Ohio, which already has done an outstanding job in the aspect of reshoring, scored another giant win last week when it was announced that a suburb of Columbus had been chosen by Intel as home to a new $20 billion (yes, billion with a “B”) operation in two factories on a 1,000-acre site in Licking County, just east of Columbus. The two new factories, called fabs, are expected to create 3,000 company jobs — many of them highly skilled — and 7,000 construction jobs. The facility will support tens of thousands of additional jobs for suppliers and partners, Intel and local and state officials said Friday.It will help alleviate a global shortage of chips while also signaling the giant company’s commitment to manufacturing crucial technology products in the U.S. The move also could create a new technology hub in central Ohio as related businesses that support chip manufacturing open new facilities and bring expertise to the region.

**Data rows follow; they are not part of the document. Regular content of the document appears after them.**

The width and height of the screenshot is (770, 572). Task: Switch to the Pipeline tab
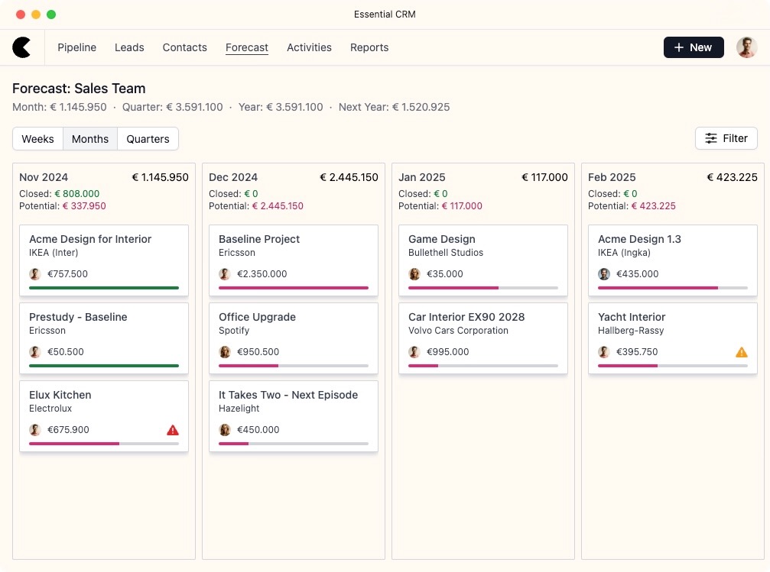(x=76, y=47)
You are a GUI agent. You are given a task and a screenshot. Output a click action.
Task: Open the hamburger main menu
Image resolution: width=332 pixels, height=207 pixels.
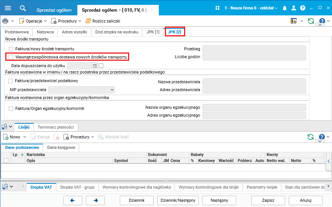[8, 8]
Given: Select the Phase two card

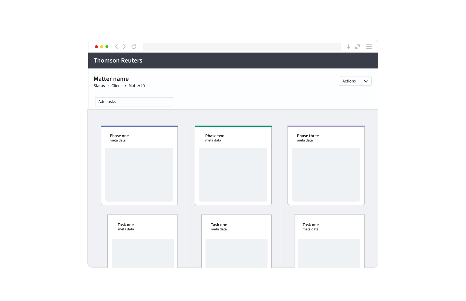Looking at the screenshot, I should 233,165.
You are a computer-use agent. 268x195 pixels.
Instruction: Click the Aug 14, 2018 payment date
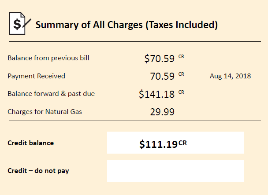click(x=230, y=76)

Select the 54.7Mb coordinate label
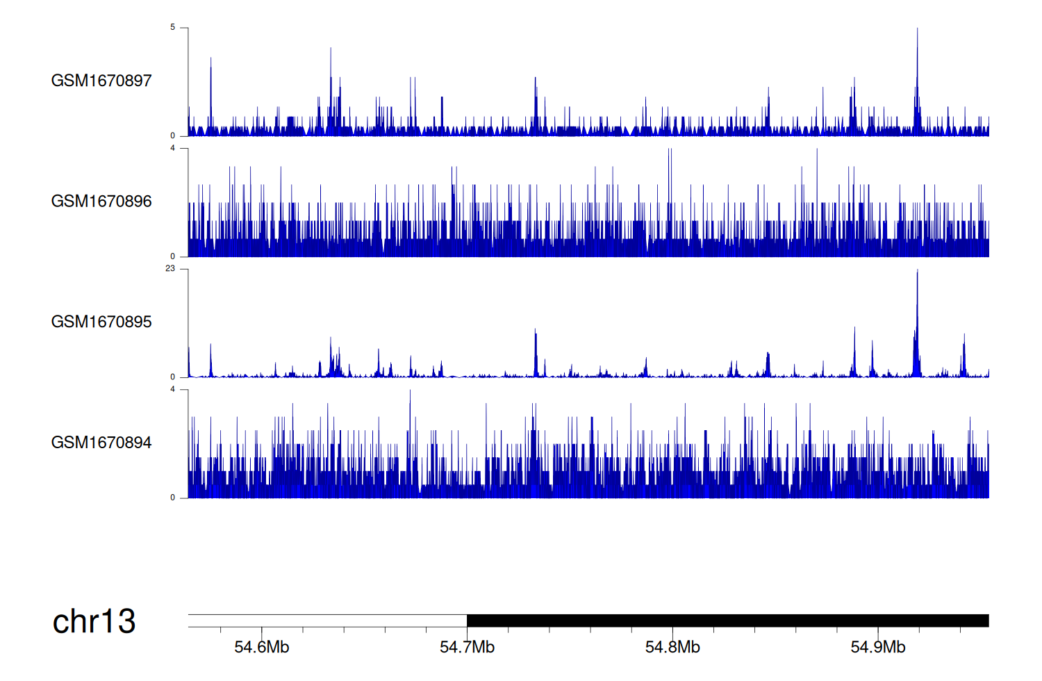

This business currently is dominated by Taiwan. Chips built here in Ohio won’t just reduce supply chain pressures, but will also bolster U.S. national security while bringing more tech jobs to the region.This huge win is proof that Ohio is continuing to move in the right direction.

A report released just last September by Reshoring Initiative, a U.S.-based initiative that promotes reshoring and provides tools and support for companies evaluating locations, had ranked Ohio No. 1 to that point in reshoring announcements, with 37 companies totaling 12,423 jobs.

That report had indicated that most of the jobs coming back to America’s shores are in the fields of transportation equipment, primarily in electric-vehicle battery production.Now, we are well aware that Intel’s decision to come to Ohio brings incredibly significant benefit to all Ohioans.First, the chips soon being manufactured in nearby Columbus will very likely be of great benefit in the growing local manufacture of electric vehicles.Additionally, to support a well-trained workforce, Intel is committing $100 million to partnerships with local educational institutions including Ohio universities, community colleges and the U.S. National Science Foundation.

In all, the project is expected to add $2.8 billion to Ohio’s annual gross state product, Gov. Mike DeWine said.

The hard work by Ohio officials and economic development experts in landing this incredible project must be saluted.

Success breeds success. A growing Intel presence in our state will make it that much easier to attract advanced-manufacturing talent and capital to Ohio. Undoubtedly, this project will send a very direct message that Ohio is high-tech and open for business.

It also should send an equally strong message to all Ohio cities and regions, including our Mahoning Valley, that we must think big. Intel’s selection of Ohio is proof positive that anything is possible.